(This is the second part of a piece on managing long blog projects. The first part is here.)
Popular’s main strength – and I’m very proud of this indeed – are its regular 50-post comment threads that are lucid, civil, wide-ranging, full of healthy disagreement, and add amazing richness to the topic. I hope I don’t come across as arrogant here but this kind of comment box culture is really hard to get. I know of very few blogs (let alone music blogs) which have comment threads as sustained and high-quality as the ones on here.
Obviously, this isn’t all – or even mostly – down to me: a lot of the time I barely comment on a thread once it’s started. The blog has been lucky enough to attract a wonderful mix of commenters over the last six years and I am enormously grateful to them all. Bear that in mind when you read this!
Tap your existing networks: You are probably already having good conversations in various places online – they should be where you go for readers first. Of course it’s not a good idea to make your project simply cliquey but making sure people know about it who already know one another might help you get the initial conversation firing.
Lots of ways to join in: One of the big concepts in web communities is the idea of ‘participation inequality’ – you’re designing for lurkers as much as regular users, and ideally you want to give everyone something to do. This is part of what the mark out of 10 in Popular does. Disagreeing with the mark and saying what you’d have given is a good, easy startpoint for a comment (and useful fallback if you can’t think of anything to say on an entry!). It lets people contribute in a lower key way as well as dig into their own reactions or reply to others.

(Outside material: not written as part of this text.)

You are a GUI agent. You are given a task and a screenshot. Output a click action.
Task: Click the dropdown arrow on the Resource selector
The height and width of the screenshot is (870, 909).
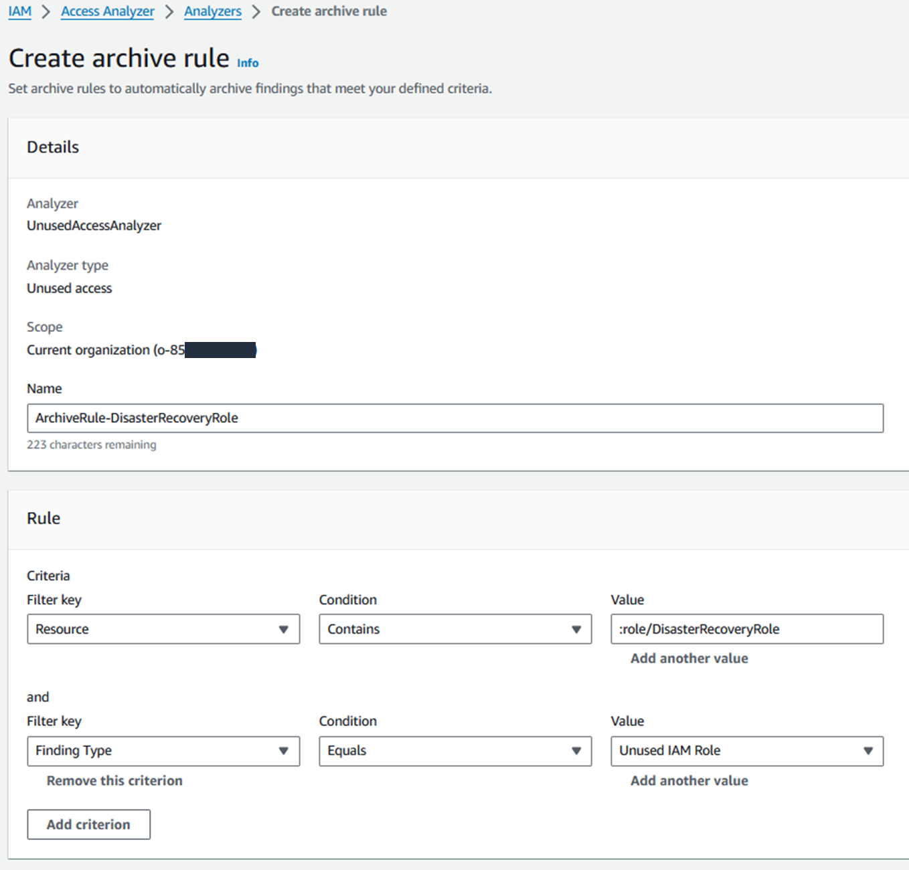(x=284, y=629)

Don’t gobble the Easter Eggs: There will probably be stuff you could have included in your project which you didn’t originally think of. In the case of Popular, for instance, there are cover versions to discuss, TV appearances to think about, NME singles reviews to consider. Thing is, I don’t deal with any of these. All of them are handled by regular commenters – who started including them in comment threads off their own bat – and they make the blog a lot richer. Remember that your content is – to use a bit of social media speak – the platform. Keep your own stuff simple and there’s more room for people to be creative around it.
Don’t be definitive: As a critic there’s a temptation to aim for definitive – deliver the final word on a particular record. But the existence of a comments thread implies – as if we didn’t know already! – that no word should be final. So from my perspective it’s important for a review to have a good, interesting angle, but not necessarily any more than that – I almost always leave two or three points out of the original write-up if I know someone down the thread will pick up on them. Of course you should write however you’re comfortable with – but every minor point you fit in is one comment less for the thread.

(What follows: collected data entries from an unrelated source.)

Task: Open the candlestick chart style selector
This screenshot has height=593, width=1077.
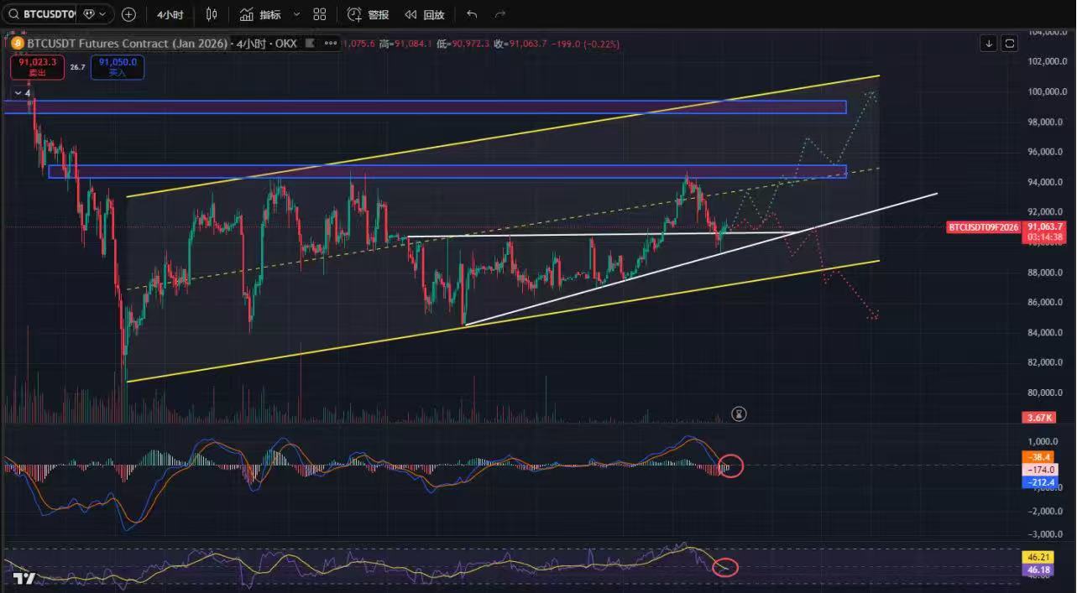Action: [212, 14]
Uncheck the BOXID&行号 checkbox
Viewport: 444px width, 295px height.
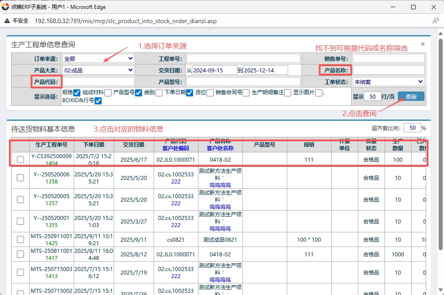(98, 101)
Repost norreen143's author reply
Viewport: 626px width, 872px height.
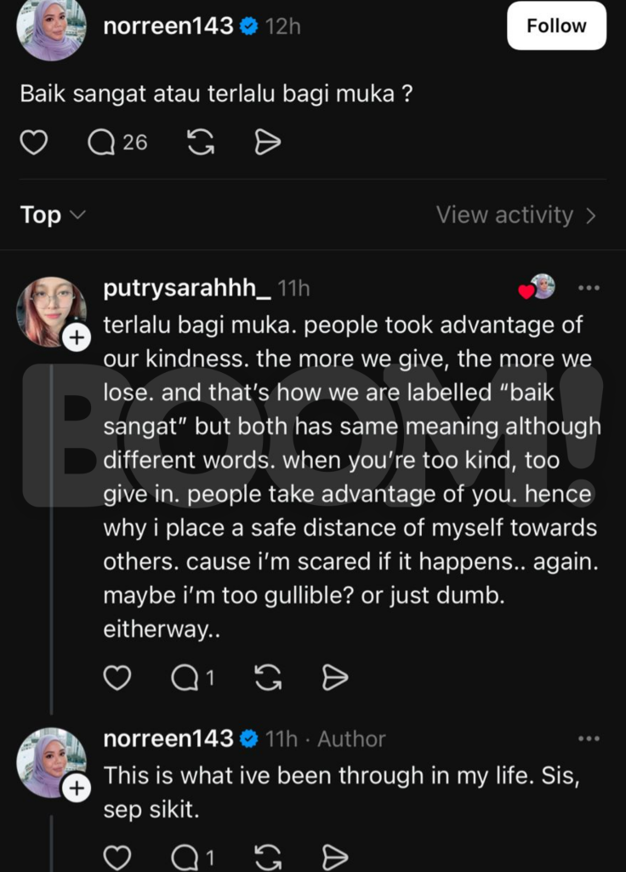(268, 857)
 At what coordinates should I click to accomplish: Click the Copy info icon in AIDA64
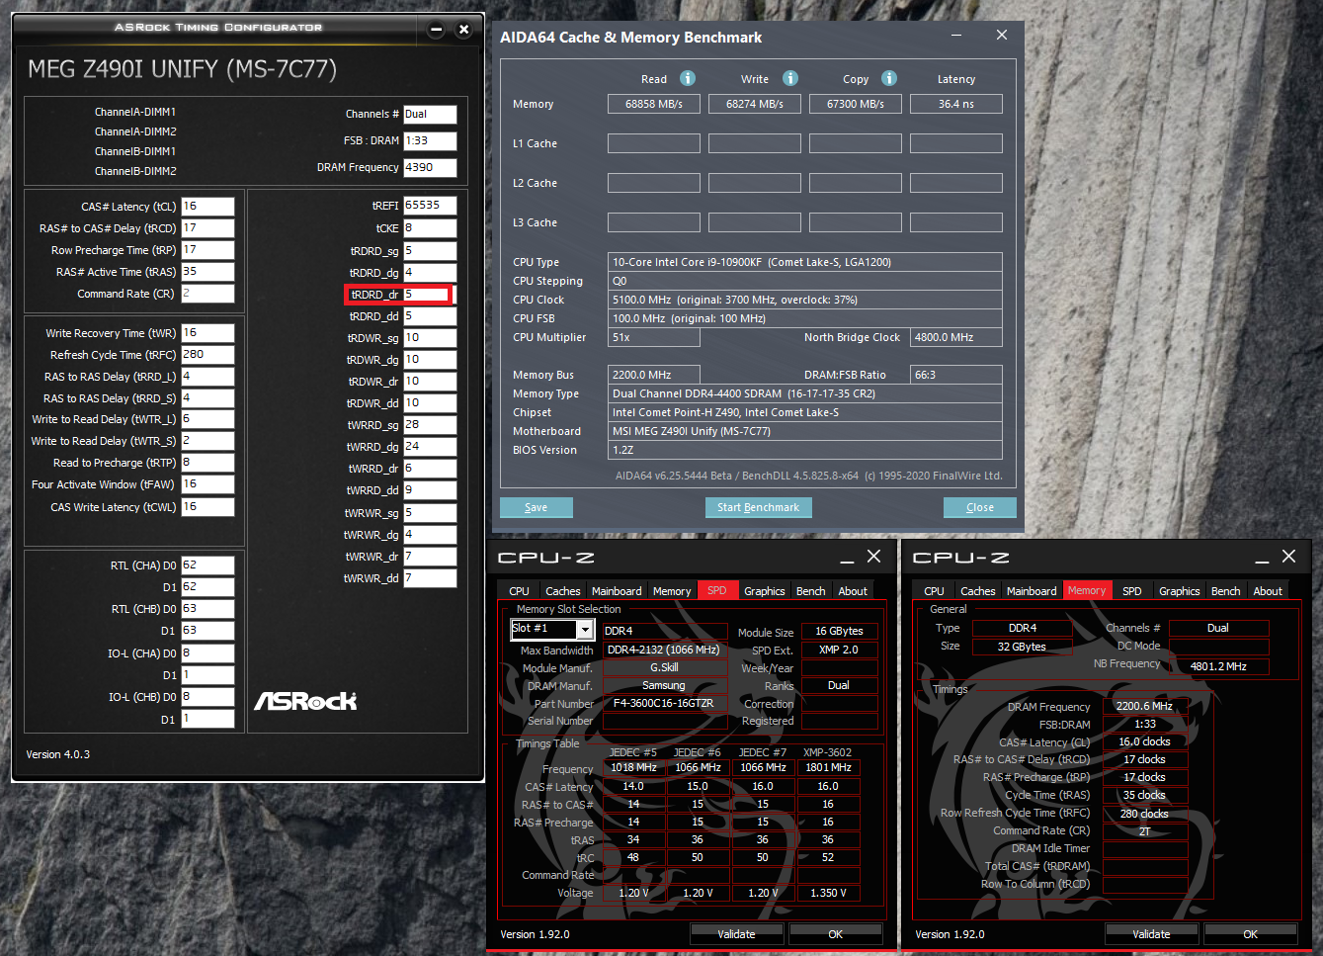[x=889, y=79]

Encourage anticipation: One of the attractions for me of doing Popular was that by going at it chronologically it would leave me no choice over what to write about. Some big blog projects take another route, with the blogger choosing from the bag of available topics as they want. This gives them more freedom but to some extent it takes away the readers’ ability to specifically anticipate and think about particular discussions. On the other hand, the element of surprise is also a really good way of keeping people coming back to the project, so this advice is simply ‘what worked for me’.
I think what all this boils down to is: if you’re running a blog project around a fixed topic, and you want a community to spring up around the blog, you have to remember that the community is springing up around the topic, not just around you. But as I say, there are lots of reasons to do something like this, and community-building isn’t always one of them.
This stuff is what I feel is specific to a blogging project. All the other standard bits of community management wisdom apply too – encourage new posters, try and be clear about your moderation standards, set the tone you want the conversation to have, and so on. I have not always been great at those but we’ve muddled through.
So that’s what I’ve learned via the first half of Popular. Deep thanks once again to everyone who’s been part of it so far!